We know the consequences of the division of labour full[Pg 178] well. It is evident that, first of all, we are divided into two classes: on the one hand, producers, who consume very little and are exempt from thinking because they only do physical work, and who work badly because their brains remain inactive; and on the other hand, the consumers, who, producing little or hardly anything, have the privilege of thinking for the others, and who think badly because the whole world of those who toil with their hands is unknown to them. Then, we have the labourers of the soil who know nothing of machinery, while those who work at machinery ignore everything about agriculture. The idea of modern industry is a child tending a machine that he cannot and must not understand, and a foreman who fines him if his attention flags for a moment. The ideal of industrial agriculture is to do away with the agricultural labourer altogether and to set a man who does odd jobs to tend a steam-plough or a threshing-machine. The division of labour means labelling and stamping men for life—some to splice ropes in factories, some to be foremen in a business, others to shove huge coal-baskets in a particular part of a mine; but none of them to have any idea of machinery as a whole, nor of business, nor of mines. And thereby they destroy the love of work and the capacity for invention that, at the beginning of modern industry, created the machinery on which we pride ourselves so much.
What they have done for individuals, they also wanted to do for nations. Humanity was to be divided into national workshops, having each its speciality. Russia, we were taught, was destined by nature to grow corn; England to spin cotton; Belgium to weave cloth; while Switzerland was to train nurses and governesses. Moreover, each separate city was to establish a specialty. Lyons was to weave silk, Auvergne to make lace, and Paris fancy articles. In this way, economists said, an immense field was opened for production and consumption, and in this way an era of limitless wealth for mankind was at hand.
However, these great hopes vanished as fast as technical knowledge spread abroad. As long as England stood alone[Pg 179] as a weaver of cotton and as a metal-worker on a large scale; as long as only Paris made artistic fancy articles, etc., all went well, economists could preach the so-called division of labour without being refuted.
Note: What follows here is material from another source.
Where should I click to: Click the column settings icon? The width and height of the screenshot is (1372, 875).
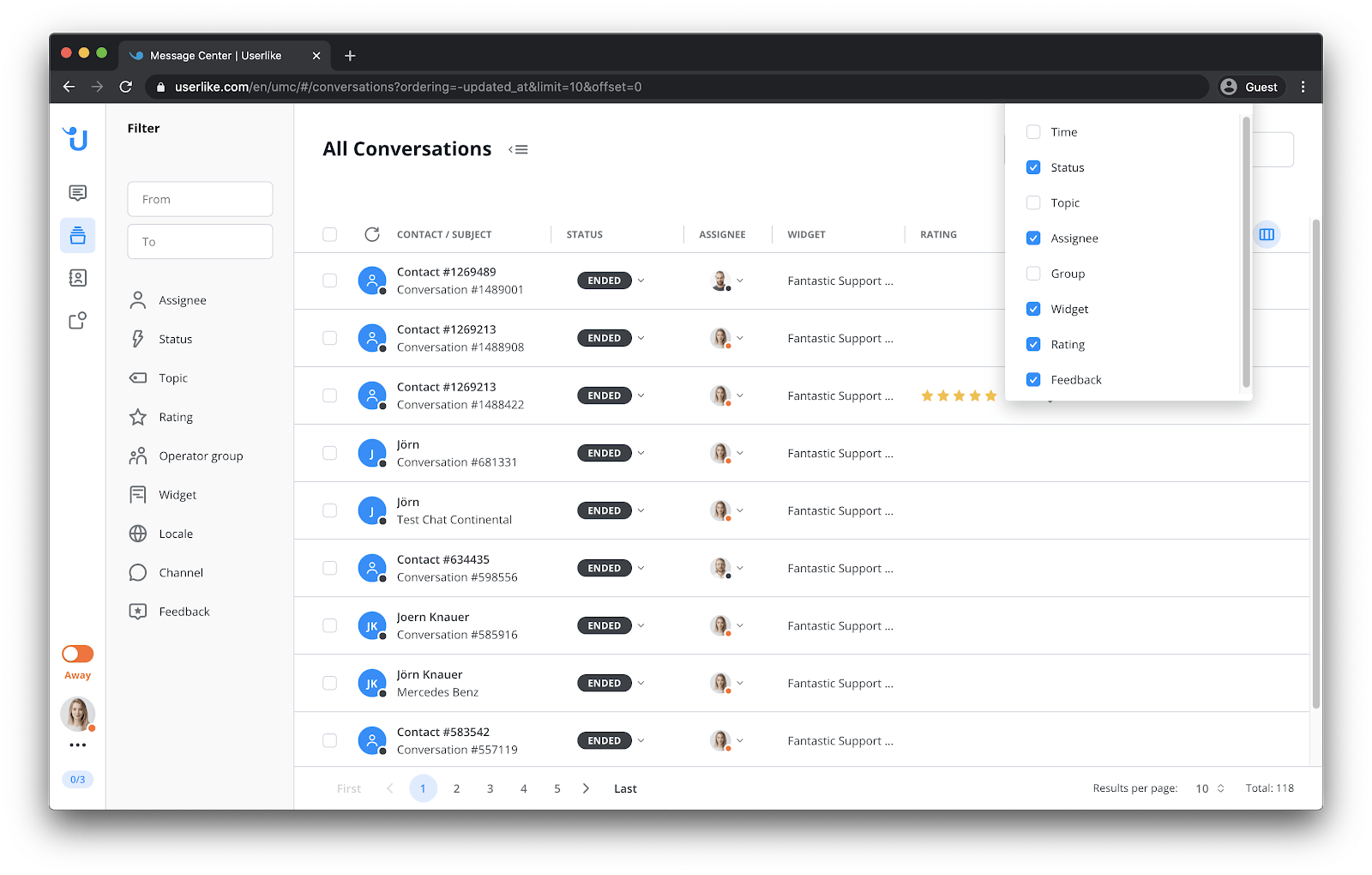(1267, 234)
But a new current of thought induced bye and bye all civilized nations to manufacture for themselves. They found it advantageous to produce what they formerly received from other countries, or from their colonies, which in their turn aimed at emancipating themselves from the mother-country. Scientific discoveries universalized the methods of production, and henceforth it was useless to pay an exorbitant price abroad for what could easily be produced at home. And now we see already that this industrial revolution strikes a crushing blow at the theory of the division of labour which for a long time was supposed to be so sound.
[Pg 180]
CHAPTER XVI
THE DECENTRALIZATION OF INDUSTRY
I
After the Napoleonic wars Britain had nearly succeeded in ruining the main industries which had sprung up in France at the end of the preceding century. She also became mistress of the seas and had no rivals of importance. She took in the situation, and knew how to turn its privileges and advantages to account. She established an industrial monopoly, and, imposing upon her neighbours her prices for the goods she alone could manufacture, accumulated riches upon riches.
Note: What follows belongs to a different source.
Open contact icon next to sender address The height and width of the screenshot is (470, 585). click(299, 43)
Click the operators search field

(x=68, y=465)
But as the middle-class Revolution of the eighteenth century had abolished serfdom and created a proletariat in France, French industry, hampered for a time in its flight, soared again, and from the second half of the nineteenth century France ceased to be a tributary of England for manufactured goods. To-day she too has grown into a nation with an export trade. She sells far more than sixty million pounds' worth of manufactured goods, and two-thirds of these goods are fabrics. The number of Frenchmen working for export or living by their foreign trade, is estimated at three millions.
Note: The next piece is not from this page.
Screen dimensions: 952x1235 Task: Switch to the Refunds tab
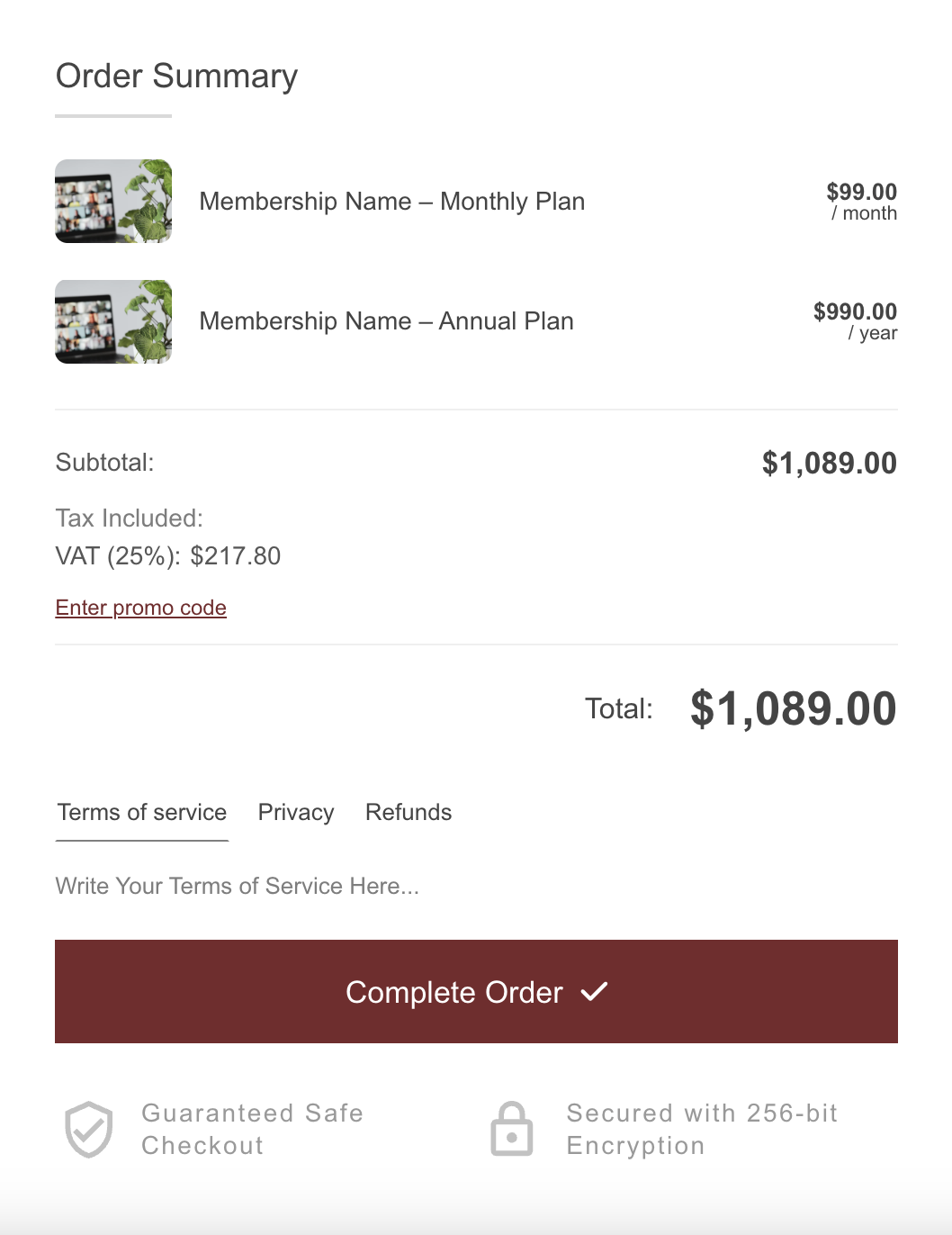409,812
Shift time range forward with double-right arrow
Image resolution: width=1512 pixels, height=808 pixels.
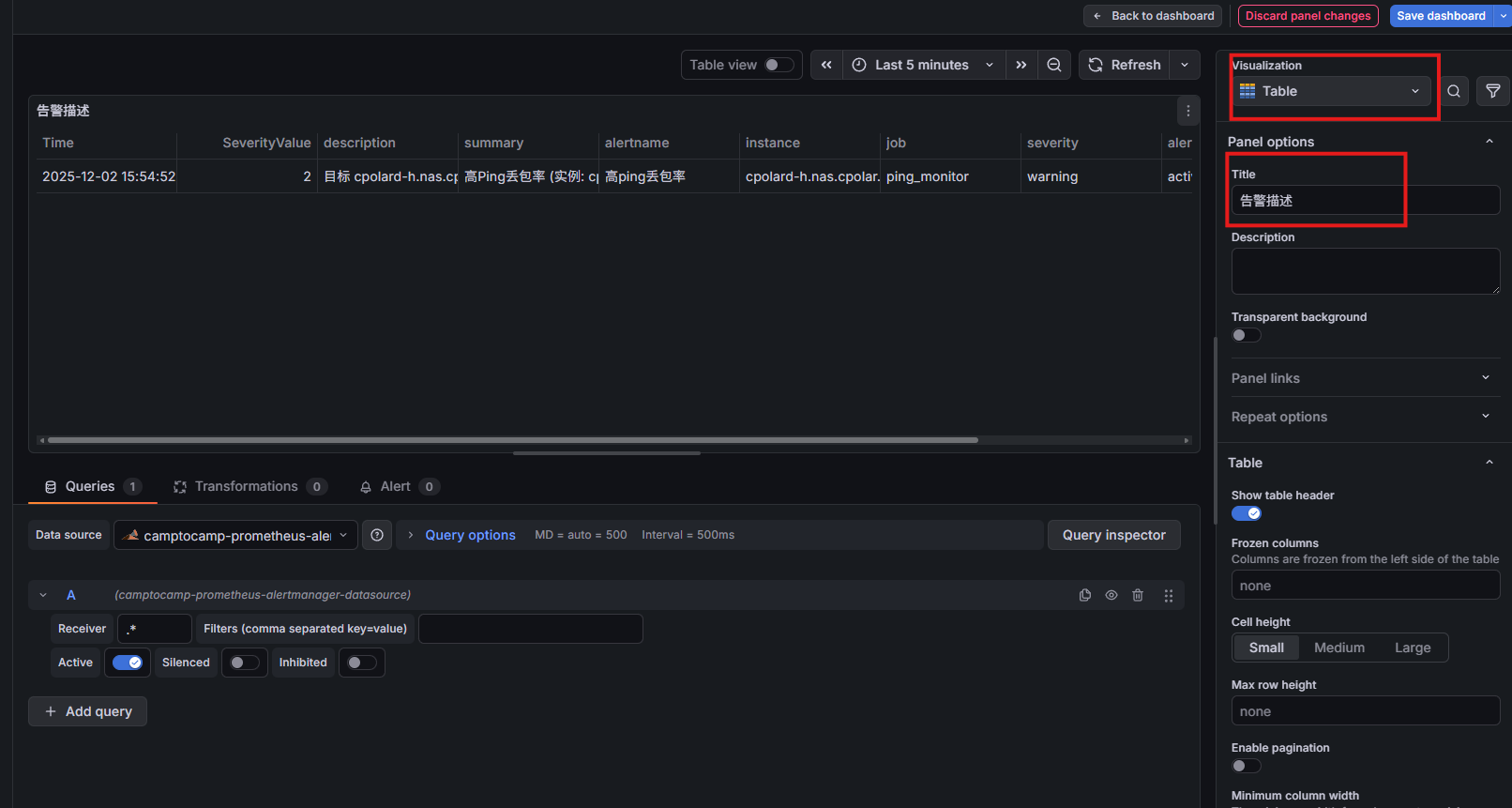[x=1021, y=65]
France is therefore no longer England's tributary. In her turn she has striven to monopolize certain branches of foreign industry, such as silks and ready-made clothes, and has reaped immense profits therefrom; but she is on the point of losing this monopoly for ever, just as England is on the point of losing the monopoly of cotton goods.
[Pg 181]
Travelling eastwards, industry has reached Germany. Fifty years ago Germany was a tributary of England and France for most manufactured commodities in the higher branches of industry. It is no longer so. In the course of the last fifty years, and especially since the Franco-German war, Germany has completely reorganized her industry. The new factories are stocked with the best machinery; the latest creations of industrial art in cotton goods from Manchester, or in silks from Lyons, etc., are now realized in new German factories. It took two or three generations of workers, at Lyons and Manchester, to construct the modern machinery; but Germany adopted it in its perfected state. Technical schools, adapted to the needs of industry, supply the factories with an army of intelligent workmen—practical engineers, who can work with both hand and brain. German industry starts at the point which was only reached by Manchester and Lyons after fifty years of groping in the dark, of exertion and experiments.
It follows that since Germany manufactures so well at home, she diminishes her imports from France and England year by year. She has not only become their rival in manufactured goods in Asia and in Africa, but also in London and in Paris. Shortsighted people in France may cry out against the Frankfort Treaty; English manufacturers may explain German competition by little differences in railway tariffs; they may linger on the petty side of questions, and neglect great historical facts. But it is none the less certain that the main industries, formerly in the hands of England and France, have progressed eastward, and in Germany they have found a country, young, full of energy, possessing an intelligent middle class, and eager in its turn to enrich itself by foreign trade.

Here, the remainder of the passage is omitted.